Apro­pos Chore­o­gra­phie: Preissler über­lässt nichts dem Zufall. Nicht nur die Dialo­gregie sitzt per­fekt, auch die Bewe­gun­gen und Gesten scheinen minu­tiös durchge­tak­tet. Am stärk­sten mag das bei den weib­lichen Darstel­lerin­nen ins Auge stechen. Christi­na Arndt als Gwen­dolen und Dag­mar Bern­hard als Ceci­ly haben ihr Gesten­reper­toire so verin­ner­licht, dass da kaum noch Raum für natür­lich­es Spiel bleibt. Das Kinn nach oben, die Hand ins Haar, sich ihrer weib­lichen Reize dur­chaus bewusst, spie­len sie sich hart an der Gren­ze zur Klam­otte durch die Komödie. Dass das dra­matur­gisch dur­chaus Sinn macht – sie verkör­pern hier in erster Lin­ie Pro­jek­tions­flächen –, macht es nicht weniger arti­fiziell und zeitweise lang­weilig zum Zuse­hen.

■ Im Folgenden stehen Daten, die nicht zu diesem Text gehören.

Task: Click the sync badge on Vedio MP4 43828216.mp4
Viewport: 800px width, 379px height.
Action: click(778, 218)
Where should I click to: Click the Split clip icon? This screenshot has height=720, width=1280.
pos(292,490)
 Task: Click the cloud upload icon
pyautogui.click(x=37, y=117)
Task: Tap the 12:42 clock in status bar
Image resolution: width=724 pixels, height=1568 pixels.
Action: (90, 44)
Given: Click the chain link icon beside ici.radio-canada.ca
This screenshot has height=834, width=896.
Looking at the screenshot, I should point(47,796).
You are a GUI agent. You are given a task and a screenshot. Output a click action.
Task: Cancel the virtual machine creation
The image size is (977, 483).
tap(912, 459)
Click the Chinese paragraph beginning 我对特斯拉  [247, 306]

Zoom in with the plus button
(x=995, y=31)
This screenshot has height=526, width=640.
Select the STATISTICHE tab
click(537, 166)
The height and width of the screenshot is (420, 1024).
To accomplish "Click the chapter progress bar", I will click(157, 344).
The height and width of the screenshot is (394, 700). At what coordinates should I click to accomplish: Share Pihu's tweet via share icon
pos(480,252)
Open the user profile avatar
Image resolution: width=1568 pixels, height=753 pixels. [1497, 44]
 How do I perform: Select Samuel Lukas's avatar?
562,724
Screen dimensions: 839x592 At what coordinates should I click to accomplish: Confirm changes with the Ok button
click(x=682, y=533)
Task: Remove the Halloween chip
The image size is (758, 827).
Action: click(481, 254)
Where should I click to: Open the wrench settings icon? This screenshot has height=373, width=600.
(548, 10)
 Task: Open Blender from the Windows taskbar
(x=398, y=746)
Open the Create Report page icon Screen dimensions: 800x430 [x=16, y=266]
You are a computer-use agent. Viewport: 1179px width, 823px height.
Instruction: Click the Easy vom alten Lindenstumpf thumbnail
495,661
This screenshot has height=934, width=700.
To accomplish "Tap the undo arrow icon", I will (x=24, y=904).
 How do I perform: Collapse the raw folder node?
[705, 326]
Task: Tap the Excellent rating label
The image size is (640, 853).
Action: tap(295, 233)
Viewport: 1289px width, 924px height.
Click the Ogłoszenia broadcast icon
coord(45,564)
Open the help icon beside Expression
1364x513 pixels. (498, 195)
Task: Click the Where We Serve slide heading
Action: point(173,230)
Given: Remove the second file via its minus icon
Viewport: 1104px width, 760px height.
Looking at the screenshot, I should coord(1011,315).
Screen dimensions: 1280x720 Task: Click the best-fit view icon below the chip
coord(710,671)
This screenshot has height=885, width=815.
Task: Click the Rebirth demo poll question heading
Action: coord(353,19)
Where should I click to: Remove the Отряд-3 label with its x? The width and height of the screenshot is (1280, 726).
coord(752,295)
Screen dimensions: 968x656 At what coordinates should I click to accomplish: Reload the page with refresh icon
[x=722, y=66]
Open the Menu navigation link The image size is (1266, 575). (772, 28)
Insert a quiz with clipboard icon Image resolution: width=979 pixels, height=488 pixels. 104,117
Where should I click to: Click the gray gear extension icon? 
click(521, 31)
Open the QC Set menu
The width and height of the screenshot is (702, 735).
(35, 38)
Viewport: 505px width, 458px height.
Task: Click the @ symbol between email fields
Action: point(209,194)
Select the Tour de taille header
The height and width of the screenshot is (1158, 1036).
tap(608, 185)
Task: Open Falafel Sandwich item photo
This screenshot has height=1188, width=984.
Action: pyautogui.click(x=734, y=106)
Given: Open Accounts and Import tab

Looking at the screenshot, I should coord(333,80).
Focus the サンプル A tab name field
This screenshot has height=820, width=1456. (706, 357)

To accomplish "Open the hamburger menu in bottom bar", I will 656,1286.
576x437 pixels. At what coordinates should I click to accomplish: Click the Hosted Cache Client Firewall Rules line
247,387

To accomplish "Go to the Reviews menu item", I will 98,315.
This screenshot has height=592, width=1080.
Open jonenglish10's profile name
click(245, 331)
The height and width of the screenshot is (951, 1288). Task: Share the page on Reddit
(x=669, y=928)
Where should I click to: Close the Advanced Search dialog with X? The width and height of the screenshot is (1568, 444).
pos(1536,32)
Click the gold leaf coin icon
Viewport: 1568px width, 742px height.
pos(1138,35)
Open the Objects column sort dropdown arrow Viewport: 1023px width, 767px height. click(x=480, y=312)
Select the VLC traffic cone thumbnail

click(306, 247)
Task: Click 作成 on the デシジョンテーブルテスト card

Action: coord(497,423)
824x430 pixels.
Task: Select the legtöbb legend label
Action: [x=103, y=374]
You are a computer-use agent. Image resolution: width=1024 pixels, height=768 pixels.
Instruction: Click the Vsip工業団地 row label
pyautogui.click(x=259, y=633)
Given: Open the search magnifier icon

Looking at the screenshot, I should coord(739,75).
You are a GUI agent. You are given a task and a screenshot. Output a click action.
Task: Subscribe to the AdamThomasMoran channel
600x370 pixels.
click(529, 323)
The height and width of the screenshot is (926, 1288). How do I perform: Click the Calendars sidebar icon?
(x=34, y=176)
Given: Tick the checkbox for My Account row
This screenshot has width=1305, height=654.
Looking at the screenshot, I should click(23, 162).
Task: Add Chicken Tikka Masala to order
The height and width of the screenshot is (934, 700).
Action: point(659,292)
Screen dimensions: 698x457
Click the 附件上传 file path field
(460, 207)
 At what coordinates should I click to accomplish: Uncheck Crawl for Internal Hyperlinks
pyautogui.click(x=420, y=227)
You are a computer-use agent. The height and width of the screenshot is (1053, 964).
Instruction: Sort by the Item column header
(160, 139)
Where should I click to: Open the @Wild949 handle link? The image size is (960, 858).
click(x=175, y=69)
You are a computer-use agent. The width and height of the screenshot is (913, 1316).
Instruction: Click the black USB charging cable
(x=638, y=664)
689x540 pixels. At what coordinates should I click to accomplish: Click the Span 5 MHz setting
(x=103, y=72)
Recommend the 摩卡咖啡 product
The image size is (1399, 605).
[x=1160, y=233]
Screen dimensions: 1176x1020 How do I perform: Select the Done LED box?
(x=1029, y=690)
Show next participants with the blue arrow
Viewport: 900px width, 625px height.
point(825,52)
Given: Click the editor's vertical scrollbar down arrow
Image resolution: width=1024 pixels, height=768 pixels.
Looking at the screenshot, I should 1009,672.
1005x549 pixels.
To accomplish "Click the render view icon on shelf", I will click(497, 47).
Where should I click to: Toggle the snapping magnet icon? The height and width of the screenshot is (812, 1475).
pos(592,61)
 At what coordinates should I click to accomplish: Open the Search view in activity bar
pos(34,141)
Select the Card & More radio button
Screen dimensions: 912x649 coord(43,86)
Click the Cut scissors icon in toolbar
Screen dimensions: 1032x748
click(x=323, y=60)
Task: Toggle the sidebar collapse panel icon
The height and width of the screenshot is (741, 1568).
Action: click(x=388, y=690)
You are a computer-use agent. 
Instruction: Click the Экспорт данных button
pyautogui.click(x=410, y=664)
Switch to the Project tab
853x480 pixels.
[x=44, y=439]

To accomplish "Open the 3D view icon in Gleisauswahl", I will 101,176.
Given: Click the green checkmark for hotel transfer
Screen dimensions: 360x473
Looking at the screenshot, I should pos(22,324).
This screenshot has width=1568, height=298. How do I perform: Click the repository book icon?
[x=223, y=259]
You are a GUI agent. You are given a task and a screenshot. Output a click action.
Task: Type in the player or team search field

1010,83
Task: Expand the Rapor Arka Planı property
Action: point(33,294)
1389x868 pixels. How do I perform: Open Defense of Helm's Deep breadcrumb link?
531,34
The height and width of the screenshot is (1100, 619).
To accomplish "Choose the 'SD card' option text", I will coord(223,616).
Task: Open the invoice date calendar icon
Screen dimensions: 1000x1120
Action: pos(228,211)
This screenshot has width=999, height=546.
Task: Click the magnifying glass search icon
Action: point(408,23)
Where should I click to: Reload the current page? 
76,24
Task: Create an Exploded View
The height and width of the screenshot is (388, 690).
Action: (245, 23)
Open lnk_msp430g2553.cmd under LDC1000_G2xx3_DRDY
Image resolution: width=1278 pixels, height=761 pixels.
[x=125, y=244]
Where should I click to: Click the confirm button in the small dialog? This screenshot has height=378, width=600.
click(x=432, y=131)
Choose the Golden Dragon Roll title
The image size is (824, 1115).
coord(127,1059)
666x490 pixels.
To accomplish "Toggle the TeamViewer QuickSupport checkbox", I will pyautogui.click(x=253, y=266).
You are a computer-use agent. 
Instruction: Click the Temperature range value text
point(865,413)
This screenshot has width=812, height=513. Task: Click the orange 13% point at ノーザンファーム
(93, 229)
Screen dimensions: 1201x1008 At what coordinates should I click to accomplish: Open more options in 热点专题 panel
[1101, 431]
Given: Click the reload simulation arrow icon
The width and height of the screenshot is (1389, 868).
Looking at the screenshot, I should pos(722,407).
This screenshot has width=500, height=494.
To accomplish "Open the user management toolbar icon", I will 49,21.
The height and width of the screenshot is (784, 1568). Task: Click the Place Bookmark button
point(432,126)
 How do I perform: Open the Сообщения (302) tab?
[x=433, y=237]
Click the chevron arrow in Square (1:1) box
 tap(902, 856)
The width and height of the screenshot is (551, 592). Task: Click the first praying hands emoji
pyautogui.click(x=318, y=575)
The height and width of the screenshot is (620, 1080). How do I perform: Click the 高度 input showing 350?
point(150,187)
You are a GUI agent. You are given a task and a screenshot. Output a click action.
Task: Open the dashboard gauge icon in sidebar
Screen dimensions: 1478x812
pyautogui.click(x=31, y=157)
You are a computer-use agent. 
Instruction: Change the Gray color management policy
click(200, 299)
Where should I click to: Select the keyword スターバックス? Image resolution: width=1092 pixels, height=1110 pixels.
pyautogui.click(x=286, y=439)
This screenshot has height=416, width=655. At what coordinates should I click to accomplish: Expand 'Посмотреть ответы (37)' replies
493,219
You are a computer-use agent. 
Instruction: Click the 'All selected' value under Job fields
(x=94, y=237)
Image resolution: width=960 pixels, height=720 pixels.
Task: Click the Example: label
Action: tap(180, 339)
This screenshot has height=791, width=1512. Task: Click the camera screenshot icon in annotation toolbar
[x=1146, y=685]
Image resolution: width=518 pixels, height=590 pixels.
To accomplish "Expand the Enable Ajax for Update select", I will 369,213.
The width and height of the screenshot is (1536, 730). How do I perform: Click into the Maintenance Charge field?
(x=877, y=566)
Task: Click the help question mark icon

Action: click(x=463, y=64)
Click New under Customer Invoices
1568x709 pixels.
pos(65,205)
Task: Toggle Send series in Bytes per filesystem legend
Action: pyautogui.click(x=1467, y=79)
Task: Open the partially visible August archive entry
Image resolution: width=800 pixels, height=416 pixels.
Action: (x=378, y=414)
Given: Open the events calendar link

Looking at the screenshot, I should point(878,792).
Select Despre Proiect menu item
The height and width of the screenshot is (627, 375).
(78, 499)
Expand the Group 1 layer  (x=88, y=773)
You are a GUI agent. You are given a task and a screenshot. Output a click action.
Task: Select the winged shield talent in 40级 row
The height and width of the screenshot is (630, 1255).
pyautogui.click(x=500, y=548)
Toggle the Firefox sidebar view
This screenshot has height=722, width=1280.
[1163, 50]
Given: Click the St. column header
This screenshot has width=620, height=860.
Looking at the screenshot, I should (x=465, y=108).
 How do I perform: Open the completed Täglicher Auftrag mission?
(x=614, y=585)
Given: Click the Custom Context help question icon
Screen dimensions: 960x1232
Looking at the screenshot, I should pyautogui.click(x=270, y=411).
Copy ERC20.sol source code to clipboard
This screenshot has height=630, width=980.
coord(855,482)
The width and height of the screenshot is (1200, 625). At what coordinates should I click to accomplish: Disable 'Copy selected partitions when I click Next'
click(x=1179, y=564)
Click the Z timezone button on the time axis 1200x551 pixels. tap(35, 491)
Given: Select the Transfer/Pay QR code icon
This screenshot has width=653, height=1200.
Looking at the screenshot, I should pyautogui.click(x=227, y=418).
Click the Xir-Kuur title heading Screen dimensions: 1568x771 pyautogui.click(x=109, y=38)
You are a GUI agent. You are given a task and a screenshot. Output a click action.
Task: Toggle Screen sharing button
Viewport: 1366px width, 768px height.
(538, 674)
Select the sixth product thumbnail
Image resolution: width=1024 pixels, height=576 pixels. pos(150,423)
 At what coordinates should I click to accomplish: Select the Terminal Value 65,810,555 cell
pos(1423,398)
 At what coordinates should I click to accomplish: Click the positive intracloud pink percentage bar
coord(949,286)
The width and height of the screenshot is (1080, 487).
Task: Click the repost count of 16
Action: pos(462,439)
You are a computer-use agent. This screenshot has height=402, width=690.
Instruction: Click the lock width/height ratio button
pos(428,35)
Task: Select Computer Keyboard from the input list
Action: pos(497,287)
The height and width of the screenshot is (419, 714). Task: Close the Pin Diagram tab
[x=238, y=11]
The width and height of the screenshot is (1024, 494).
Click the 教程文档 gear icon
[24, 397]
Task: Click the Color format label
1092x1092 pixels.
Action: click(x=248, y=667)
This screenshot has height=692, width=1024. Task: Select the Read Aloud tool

Die verkün­stelte Welt, in der die Damen sich bewe­gen, find­et in Lady Brack­nell ihre Vol­len­dung. Allerd­ings schafft es Jens Wawr­czeck, sein­er Rolle der gestren­gen Tante Augus­ta eine solche Spiel­sicher­heit zu geben, dass man ganz hin­geris­sen zusieht. Dieser Kniff, aus­gerech­net die Fig­ur, die die gesellschaftliche Fas­sade am deut­lich­sten verkör­pert, mit einem Mann zu beset­zen, ist gewagt, geht aber voll auf. Ele­gant umschifft Wawr­czeck die Fall­en, die das bedeuten kön­nte. Lady Brack­nell ist selb­stver­ständlich aus Standes­grün­den gegen jede Ehe, die die jun­gen Bon­vi­vants einge­hen möcht­en. Bei ihr sitzt jede reduzierte Geste, jede gehobene Augen­braue, das Tim­ing im Dia­log ist per­fekt.

Lässt sich hängen: Patrick Abozen. © Oliver Fantitsch
Lässt sich hän­gen: Patrick Abozen (Bild: © Oliv­er Fan­titsch)

So sehr man die Entschei­dung zur gekün­stel­ten Darstel­lung ver­ste­ht – passt sie doch zum durchgestyl­ten Dandy­tum, das Wilde einst lebte –, so schwierig ist es, hin­ter der Komödie am Ende mehr zu ent­deck­en als die per­fek­te Fas­sade. Auch die jun­gen Män­ner tun sich mit ihren Rollen nicht leicht, da hil­ft es auch nicht, dass Patrick Abozen kopfüber auf dem Sofa herum­turnt oder Felix Lohren­gel mit Teekuchen bewirft. Der But­ler spielt die bei­den let­ztlich doch an die Wand – grandios und völ­lig ungerührt agiert Oliv­er War­sitz als Diener Lane bzw. Mer­ri­man in den bei­den Haushal­ten sein­er Herrschaften.

Um es kurz zu machen: Es ist ein vergnüglich­er Abend mit fein­er Musikauswahl, reizen­den Chore­o­gra­phien und einem sehr spiel­freudi­gen Ensem­ble. Doch gerät das Spiel, ästhetisch aus­tari­ert bis in die let­zte Geste, lei­der oft zur puren Pose.